REQUIREMENT: Write out the entire listing exactly, so that each line matches the original.

DATA TO USE:
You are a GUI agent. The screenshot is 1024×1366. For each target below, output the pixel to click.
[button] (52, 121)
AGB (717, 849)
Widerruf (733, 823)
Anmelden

OUTPUT OF THE TASK:
You are a GUI agent. The screenshot is 1024×1366. For each target below, output the pixel to click.
[button] (52, 121)
AGB (717, 849)
Widerruf (733, 823)
Anmelden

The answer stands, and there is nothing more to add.